La vie de Katalin Kariko est à elle seule étonnante. Je conseille de lire les détails de son engagement total pour l’innovation et les solutions thérapeutiques en immunologie. Depuis ses premières expériences sur l’ARN en Hongrie dans les années 60 elle a fait preuve d’une vision et d’une opiniâtreté hors du commun. Les revers et les difficultés l’ont touchée mais jamais atteinte même quand il s’agissait de survie économique. Finalement elle a résolu avec Drew Weissman une très grande difficulté qui a consisté à éviter que l’ARN messager ne soit pro-inflammatoire au détriment du patient ou qu’il soit détruit avant d’être décodé et de faire produire par la cellule elle même l’antigène idoine pour vacciner. Le Nobel, et cela était attendu compte tenu de l’impact sur le futur des vaccins, a récompensé cette avancée.

L’écosystème universités-entreprises un modèle performant 

Rien n’aurait été possible sans un facteur structurel, les relations étroites et dynamiques entre les universités et les entreprises aux États-Unis, mais aussi dans d’autres pays du monde et un facteur conjoncturel la pression énorme de la pandémie qui ne pouvait être stoppée qu’avec une vaccination de masse au moment où le premier coronavirus arrivé de Chine était extrêmement mortel.

Des entreprises pharmaceutiques engagées dans un pari risqué 

Qu’il s’agisse de Moderna et Pfizer, ou bien de BioNTech, Big Pharma a tenu ses engagements. Le rôle de l’opération Warp Speed (partenariat public-privé) a été un soutien de ce pari. C’était pourtant un pari extrêmement risqué, à plusieurs milliards de dollars compte-tenu de l’énormité des moyens nécessaires à la réalisation d’essais randomisés de grande taille dans un temps le plus court possible.

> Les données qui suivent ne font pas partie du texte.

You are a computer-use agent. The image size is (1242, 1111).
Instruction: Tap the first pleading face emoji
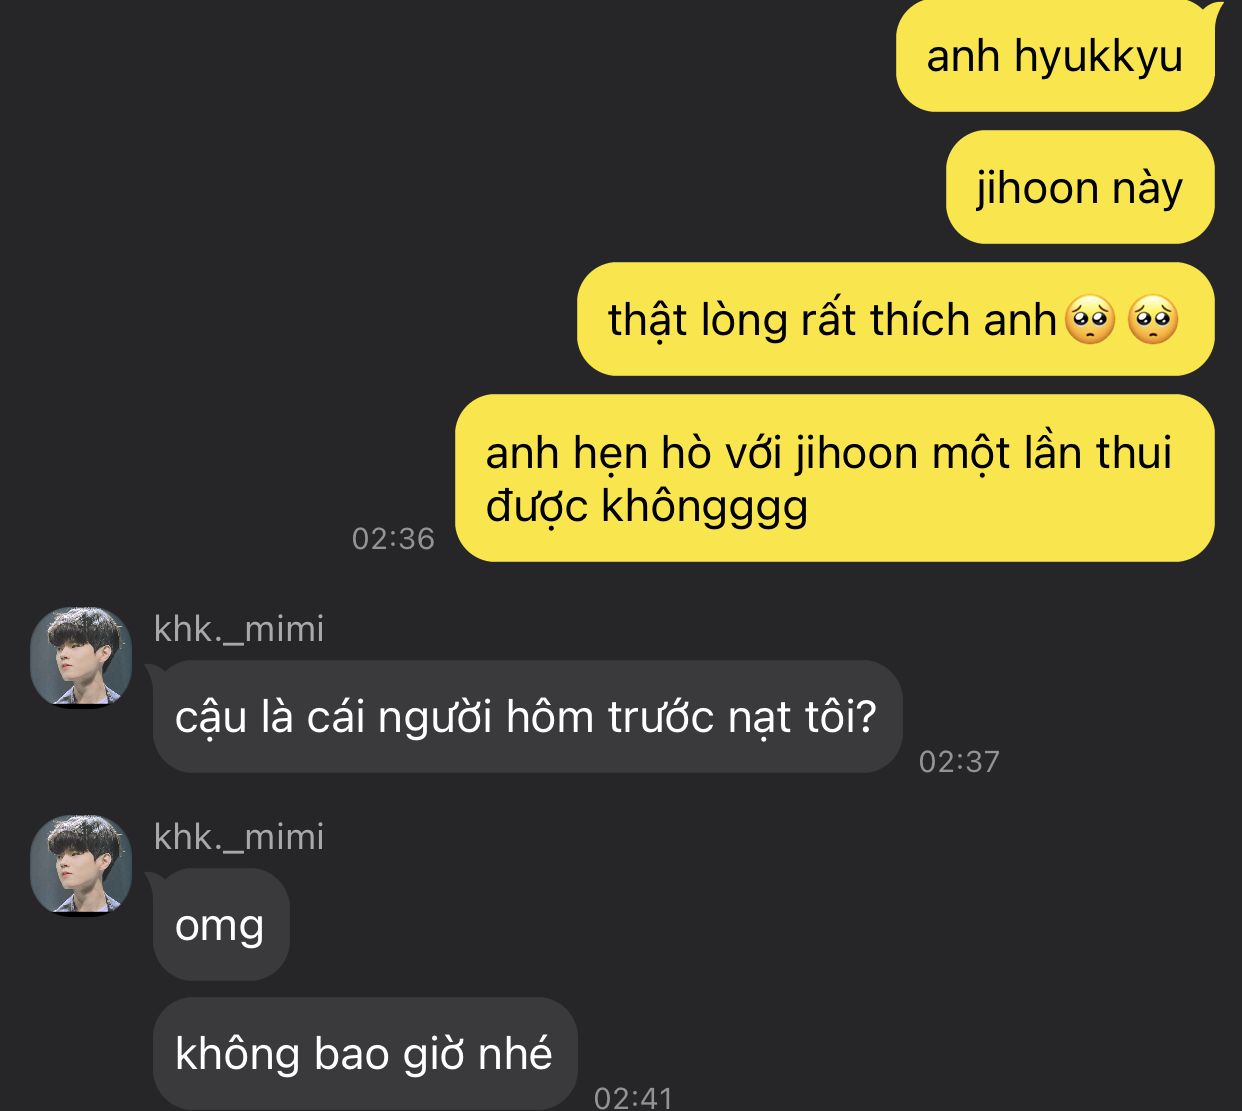(x=1091, y=321)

Finalement c’est un happy end que le jury du Nobel de médecine et de physiologie à consacré en 2023. Il reste cependant quelques ombres au tableau. Tout d’abord l'énorme désinformation devant ce qui s’avère être une des découvertes les plus importantes dans le domaine de la biologie continue. Pourtant on citera cette extraordinaire aventure dans les décennies à venir, au moins autant que celles de Jenner et Pasteur. D’autre  part, les séquelles de la Covid-19, pour lesquelles nous ne disposons pas encore de moyens thérapeutiques à la hauteur des enjeux. Enfin, l'extrême pression du contexte pandémique a disparu. Il est regrettable que dans de nombreux pays, ce que l’on appelle pudiquement l’hésitation vaccinale, puisse entraîner encore des séjours en réanimation des décès et des Covid longs.